3. the process according to claim 1, characterized in that said hydrolytic acidification anaerobic biochemical treatment comprises the following steps: and discharging the naturally settled wastewater into an acid-base adjusting tank, adjusting the pH to 3-7, and then discharging into a hydrolysis acidification tank for hydrolysis acidification anaerobic biochemical treatment.
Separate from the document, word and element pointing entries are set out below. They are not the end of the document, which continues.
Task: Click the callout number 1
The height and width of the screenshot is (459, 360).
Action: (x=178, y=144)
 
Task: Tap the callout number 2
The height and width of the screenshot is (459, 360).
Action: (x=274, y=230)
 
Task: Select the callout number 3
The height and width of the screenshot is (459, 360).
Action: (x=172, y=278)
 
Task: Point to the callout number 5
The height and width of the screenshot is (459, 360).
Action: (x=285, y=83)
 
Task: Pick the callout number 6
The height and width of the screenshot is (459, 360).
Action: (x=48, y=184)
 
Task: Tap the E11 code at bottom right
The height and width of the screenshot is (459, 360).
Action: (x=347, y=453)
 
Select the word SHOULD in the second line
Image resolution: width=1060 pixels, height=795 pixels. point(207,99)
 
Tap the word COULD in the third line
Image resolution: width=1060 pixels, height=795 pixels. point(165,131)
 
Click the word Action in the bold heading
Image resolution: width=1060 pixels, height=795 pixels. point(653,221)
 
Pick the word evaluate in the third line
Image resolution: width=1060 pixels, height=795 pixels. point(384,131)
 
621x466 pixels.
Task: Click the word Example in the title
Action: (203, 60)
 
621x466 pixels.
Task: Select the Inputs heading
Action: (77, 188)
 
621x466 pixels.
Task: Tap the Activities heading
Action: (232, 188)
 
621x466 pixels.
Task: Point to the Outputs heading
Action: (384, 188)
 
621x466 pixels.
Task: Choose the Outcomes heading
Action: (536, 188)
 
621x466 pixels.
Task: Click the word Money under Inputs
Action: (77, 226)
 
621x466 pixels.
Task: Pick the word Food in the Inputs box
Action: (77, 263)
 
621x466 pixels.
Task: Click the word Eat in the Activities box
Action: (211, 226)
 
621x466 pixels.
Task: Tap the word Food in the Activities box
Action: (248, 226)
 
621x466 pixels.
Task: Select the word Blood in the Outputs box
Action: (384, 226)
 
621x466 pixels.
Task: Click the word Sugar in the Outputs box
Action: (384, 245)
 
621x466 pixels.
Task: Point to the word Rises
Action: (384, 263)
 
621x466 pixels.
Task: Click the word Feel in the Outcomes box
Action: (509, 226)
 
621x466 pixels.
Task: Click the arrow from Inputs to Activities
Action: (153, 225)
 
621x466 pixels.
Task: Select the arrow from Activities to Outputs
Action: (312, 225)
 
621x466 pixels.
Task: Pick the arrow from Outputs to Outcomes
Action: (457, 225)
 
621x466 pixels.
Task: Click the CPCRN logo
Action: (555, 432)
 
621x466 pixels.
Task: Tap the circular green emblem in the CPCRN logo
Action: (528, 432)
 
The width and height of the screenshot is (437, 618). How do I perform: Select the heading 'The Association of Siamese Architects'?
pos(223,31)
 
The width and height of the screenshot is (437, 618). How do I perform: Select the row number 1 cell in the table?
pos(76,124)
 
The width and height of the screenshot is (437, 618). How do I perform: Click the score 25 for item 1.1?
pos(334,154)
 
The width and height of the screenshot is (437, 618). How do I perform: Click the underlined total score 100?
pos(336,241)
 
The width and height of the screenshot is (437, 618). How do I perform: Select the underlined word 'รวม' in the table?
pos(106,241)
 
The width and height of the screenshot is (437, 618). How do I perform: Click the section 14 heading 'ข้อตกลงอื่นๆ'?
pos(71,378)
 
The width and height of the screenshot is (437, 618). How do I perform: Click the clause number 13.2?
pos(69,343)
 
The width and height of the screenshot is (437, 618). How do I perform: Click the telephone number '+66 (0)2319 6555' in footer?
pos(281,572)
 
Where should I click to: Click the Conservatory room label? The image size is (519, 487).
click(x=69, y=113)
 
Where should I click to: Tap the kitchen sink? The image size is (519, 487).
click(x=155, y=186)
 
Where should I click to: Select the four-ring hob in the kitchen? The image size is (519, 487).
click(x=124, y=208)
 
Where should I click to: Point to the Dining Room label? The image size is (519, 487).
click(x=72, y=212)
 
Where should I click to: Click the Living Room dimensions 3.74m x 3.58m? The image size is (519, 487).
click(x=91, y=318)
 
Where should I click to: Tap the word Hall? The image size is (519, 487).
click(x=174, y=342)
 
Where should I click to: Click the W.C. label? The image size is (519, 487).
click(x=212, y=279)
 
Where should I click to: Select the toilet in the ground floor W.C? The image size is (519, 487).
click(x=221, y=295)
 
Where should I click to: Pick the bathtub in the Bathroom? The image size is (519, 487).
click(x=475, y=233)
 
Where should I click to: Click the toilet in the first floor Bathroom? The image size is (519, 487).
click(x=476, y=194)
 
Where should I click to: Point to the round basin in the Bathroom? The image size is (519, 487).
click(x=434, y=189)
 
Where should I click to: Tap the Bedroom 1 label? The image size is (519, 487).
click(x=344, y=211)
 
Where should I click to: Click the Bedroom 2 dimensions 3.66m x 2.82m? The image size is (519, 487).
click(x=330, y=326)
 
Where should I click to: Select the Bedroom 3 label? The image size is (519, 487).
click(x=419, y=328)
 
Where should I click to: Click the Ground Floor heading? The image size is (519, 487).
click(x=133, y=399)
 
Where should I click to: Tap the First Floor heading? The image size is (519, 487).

4. the process according to claim 1, wherein the carrier is prepared by the method comprising:

Putting zeolite and kaolinite into a pulverizer according to the mass ratio of 2:1 for pulverizing, and then grinding into powder of 100 meshes; putting the powder, starch and chitosan into a stirrer according to the mass ratio of 2:2:1, stirring for 10min at 1000rpm to obtain a mixed material, adding the mixed material and polystyrene microspheres into a granulator according to the mass ratio of 1:1, adding a polyvinyl alcohol aqueous solution with the concentration of 6wt% accounting for 30% of the mass of the polystyrene microspheres, drying for 30min in an oven at 80 ℃ after granulation, putting the dried mixture into a sintering furnace for sintering at the sintering temperature of 700 ℃, preserving the heat for 20min, taking out, and naturally cooling to room temperature to obtain the starch-chitosan composite material.

5. use of the process of claim 1 for treating xanthan gum fermentation wastewater.